Items from a dataset:
+ + + + +
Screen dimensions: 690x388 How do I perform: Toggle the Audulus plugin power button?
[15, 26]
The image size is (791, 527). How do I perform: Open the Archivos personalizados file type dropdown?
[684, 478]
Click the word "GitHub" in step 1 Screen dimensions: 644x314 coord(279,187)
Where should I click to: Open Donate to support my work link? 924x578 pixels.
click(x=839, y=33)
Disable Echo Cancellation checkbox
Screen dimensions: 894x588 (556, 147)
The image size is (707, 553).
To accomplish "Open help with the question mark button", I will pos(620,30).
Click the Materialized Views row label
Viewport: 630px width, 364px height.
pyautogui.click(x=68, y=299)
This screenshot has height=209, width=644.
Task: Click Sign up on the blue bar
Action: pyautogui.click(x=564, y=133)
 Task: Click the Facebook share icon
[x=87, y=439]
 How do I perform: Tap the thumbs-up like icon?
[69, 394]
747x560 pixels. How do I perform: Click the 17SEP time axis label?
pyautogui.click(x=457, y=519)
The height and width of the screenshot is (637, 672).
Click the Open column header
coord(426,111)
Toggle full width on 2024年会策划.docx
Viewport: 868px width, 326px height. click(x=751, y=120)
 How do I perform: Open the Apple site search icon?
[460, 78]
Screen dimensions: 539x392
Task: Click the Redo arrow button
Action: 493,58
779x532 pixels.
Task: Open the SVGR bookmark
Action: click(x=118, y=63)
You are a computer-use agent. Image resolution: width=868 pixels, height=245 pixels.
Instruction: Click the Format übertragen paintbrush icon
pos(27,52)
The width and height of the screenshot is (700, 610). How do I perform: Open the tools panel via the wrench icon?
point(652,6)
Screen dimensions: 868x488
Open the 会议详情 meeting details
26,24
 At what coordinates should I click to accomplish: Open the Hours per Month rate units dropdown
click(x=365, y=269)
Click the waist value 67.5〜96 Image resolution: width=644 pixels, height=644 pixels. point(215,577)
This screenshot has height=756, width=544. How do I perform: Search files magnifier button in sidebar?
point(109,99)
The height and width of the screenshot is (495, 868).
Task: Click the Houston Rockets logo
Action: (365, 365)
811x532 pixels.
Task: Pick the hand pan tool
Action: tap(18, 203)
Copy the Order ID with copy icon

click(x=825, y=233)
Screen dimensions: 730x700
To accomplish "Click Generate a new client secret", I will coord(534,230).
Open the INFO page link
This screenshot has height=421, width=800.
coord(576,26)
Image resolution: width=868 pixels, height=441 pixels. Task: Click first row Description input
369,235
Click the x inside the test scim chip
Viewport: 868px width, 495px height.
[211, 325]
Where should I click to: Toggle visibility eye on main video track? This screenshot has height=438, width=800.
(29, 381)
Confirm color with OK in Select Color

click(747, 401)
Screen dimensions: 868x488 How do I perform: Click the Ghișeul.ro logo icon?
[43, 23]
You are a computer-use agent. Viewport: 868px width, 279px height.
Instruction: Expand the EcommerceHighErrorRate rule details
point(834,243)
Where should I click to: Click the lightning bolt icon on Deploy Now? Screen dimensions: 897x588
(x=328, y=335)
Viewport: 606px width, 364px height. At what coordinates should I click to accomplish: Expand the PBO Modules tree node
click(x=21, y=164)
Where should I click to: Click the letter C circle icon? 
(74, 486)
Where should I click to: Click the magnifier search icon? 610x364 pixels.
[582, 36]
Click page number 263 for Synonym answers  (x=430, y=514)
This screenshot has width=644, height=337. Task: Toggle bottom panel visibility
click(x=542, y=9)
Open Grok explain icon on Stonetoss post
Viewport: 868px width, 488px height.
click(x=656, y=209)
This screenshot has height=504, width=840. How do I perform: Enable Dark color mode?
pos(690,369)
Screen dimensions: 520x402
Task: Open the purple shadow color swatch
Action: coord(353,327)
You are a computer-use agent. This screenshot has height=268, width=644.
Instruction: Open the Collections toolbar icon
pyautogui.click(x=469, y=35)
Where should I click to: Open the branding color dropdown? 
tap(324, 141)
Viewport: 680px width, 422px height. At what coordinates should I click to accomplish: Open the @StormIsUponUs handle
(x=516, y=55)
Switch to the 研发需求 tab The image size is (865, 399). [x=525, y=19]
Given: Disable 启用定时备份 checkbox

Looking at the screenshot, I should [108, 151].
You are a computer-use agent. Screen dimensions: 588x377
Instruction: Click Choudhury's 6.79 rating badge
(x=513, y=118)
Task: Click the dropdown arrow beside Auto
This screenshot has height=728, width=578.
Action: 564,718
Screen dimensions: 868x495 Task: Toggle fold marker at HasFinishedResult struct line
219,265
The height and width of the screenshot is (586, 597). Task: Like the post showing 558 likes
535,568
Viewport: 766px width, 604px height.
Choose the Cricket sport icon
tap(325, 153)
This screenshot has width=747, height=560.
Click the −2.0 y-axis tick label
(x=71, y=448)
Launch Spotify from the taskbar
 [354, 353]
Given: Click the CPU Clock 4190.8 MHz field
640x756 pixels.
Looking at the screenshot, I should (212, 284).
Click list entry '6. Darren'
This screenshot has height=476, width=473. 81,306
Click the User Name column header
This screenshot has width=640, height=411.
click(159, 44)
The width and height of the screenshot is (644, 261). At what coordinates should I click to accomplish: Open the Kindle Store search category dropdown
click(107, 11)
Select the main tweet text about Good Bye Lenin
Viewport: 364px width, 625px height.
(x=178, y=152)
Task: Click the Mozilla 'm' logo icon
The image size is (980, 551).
+ + + + +
Task objective:
Which lines above run from the one containing "Instruction: Open the" down to the one containing "Switch to the"? Repeat exactly those, both ends included, and nothing else.

Reply to the exercise:
Instruction: Open the Collections toolbar icon
pyautogui.click(x=469, y=35)
Where should I click to: Open the branding color dropdown? 
tap(324, 141)
Viewport: 680px width, 422px height. At what coordinates should I click to accomplish: Open the @StormIsUponUs handle
(x=516, y=55)
Switch to the 研发需求 tab The image size is (865, 399). [x=525, y=19]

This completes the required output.